Lo que más me conmueve de la intimidad es su particularidad. No existe una persona que tenga la misma colección de objetos que yo, le dije a mi novio hace algunas semanas. Incluso si alguien comparte conmigo un gusto por los best sellers de moda, no los va a estar exponiendo en su living junto con los cuentos que me leía mi abuelo. Lo mismo pasa con los contenidos a simple vista inconexos de nuestras cocinas. En la combinación de las particularidades aparece algo más grande: ese yo que tanto buscamos definir, el nosotros de intenté construir toda mi vida. Lo que quiero decir es que si tuviera que mostrarles la intimidad de mi pareja, los direccionaría a nuestra heladera. La leche de avena sin gluten, ese santo grial que combina su intolerancia a la lactosa con mi celiaquía, reposa al lado del café que con el tiempo me acostumbré a refrigerar. Siempre hay un poco de pollo, el tipo de carne que mi familia menos compraba, y latas de Coca Light, una adicción que yo incorporé a nuestra vida. Con el tiempo aprendí a hacer lugar para los ajíes y las salsas picantes, y logré defender el espacio que necesita mi mantequera de cerámica. Lejos está de ser el tipo de heladera que hubiese imaginado antes de conocerlo, pero hoy es mi espacio seguro. Siempre encuentro lo que necesito, siempre sé lo que hace falta comprar.

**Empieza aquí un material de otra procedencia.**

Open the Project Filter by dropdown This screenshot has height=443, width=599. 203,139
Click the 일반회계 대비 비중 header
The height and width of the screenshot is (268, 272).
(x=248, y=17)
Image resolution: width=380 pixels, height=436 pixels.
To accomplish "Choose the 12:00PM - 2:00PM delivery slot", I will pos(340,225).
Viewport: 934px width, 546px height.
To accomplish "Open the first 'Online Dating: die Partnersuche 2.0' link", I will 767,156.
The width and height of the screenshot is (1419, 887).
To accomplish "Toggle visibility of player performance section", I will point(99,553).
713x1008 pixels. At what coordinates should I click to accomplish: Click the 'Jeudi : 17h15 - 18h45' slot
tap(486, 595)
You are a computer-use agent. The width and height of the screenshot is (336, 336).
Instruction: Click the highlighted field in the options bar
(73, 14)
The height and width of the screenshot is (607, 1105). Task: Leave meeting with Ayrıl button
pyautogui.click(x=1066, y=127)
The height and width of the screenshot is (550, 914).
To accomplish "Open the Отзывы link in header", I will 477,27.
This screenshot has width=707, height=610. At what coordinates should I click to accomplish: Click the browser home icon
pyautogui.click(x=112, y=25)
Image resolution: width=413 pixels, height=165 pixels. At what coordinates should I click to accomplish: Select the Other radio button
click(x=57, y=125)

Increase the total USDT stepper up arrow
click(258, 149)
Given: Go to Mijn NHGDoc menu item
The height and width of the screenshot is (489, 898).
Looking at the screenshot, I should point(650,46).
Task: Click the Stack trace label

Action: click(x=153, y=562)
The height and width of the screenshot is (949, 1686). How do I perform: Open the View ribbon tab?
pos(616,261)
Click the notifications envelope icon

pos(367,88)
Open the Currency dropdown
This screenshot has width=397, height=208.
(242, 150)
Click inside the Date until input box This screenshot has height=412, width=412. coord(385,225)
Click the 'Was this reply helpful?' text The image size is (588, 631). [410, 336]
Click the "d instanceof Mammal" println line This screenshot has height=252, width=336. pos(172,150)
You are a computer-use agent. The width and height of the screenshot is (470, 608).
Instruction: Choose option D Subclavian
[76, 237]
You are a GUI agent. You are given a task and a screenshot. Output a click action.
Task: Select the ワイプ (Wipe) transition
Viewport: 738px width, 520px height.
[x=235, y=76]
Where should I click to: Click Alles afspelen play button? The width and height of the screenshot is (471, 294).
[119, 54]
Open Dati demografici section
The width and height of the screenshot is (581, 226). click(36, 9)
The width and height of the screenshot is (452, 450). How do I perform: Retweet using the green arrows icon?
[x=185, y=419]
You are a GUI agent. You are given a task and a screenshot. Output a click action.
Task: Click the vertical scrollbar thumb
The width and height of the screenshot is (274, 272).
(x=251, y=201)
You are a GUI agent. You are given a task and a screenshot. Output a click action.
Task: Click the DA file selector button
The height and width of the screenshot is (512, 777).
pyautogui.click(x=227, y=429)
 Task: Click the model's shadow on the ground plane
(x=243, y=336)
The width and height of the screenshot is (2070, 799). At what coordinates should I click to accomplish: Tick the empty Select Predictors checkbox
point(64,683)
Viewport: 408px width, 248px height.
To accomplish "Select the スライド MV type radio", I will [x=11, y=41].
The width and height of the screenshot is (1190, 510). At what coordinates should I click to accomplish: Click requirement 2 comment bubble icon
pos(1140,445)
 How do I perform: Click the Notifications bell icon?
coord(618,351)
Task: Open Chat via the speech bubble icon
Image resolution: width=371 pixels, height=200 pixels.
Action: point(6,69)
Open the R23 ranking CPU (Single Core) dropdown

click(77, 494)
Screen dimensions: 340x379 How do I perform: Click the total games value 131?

Si la intimidad aparece de forma más obvia en esos espacios que uno construye sin darse cuenta, como los estantes de una heladera, entonces la construcción de una intimidad compartida también se da de forma inconsciente. Esto es algo que me sirve entender. Tengo una tendencia a la preocupación de la que me cuesta despegarme, y en este momento mi mayor preocupación tiene que ver con la historia en conjunto que estoy escribiendo. Todas mis pesadillas despiertas giran en torno a lo mismo: descubrir, algún día en el futuro, que no supimos ver las señales a tiempo, y que terminamos siendo protagonistas de una dinámica que no funciona. Las narrativas conocidas me agobian una vez más. Sé todo lo que puede salir mal, conozco todas las historias de terror, y sé que el punto en común que comparten es la absoluta ignorancia de los comienzos. Los peores finales, quiero decir, fueron alguna vez un comienzo con esperanza. Que hoy todo parezca idílico no me alcanza para dejar de anticiparme a posibles anuncios de que estamos dejándonos caer. Necesito más. Por eso pienso en las heladeras, en las colecciones de libros, en las intimidades que nos permitimos construir de a poco sin hacer un esfuerzo por analizarlo todo.
Lo más preciado de mi presente es una colección de códigos y rutinas que establecimos sin darnos cuenta. En todo eso que empezó como un chiste y quedó, ahí está la mayor prueba de mi historia de amor.
Es nuestro, por
Empecé a escribir un texto larguísimo, lleno de metáforas y con mucho palabrerío. Quise poner en palabras sentimientos tan profundos que terminé hundiéndome en ellos. Entendí, mientras lo intentaba, que la intimidad está en lo pequeño, en lo simple, en los momentos.
Es ese idioma que inventamos y solo nosotros entendemos.
Esa mirada que nadie más ve.
La manito agarrando mis dedos.
Es el llanto a medianoche seguido de la risa entre lágrimas.
La sonrisa que no llega a la foto.
La foto que no quiero compartir con nadie
porque es mía, y de ella, y de nadie más.
Estuve a punto de caer en el error de develar lo íntimo, lo que nos hace sentir especiales. Prefiero guardarlo, es nuestro.
Para intimar con unx mismx, por
Procure la intimidad cuando no le quede nada. En serio, hágame caso.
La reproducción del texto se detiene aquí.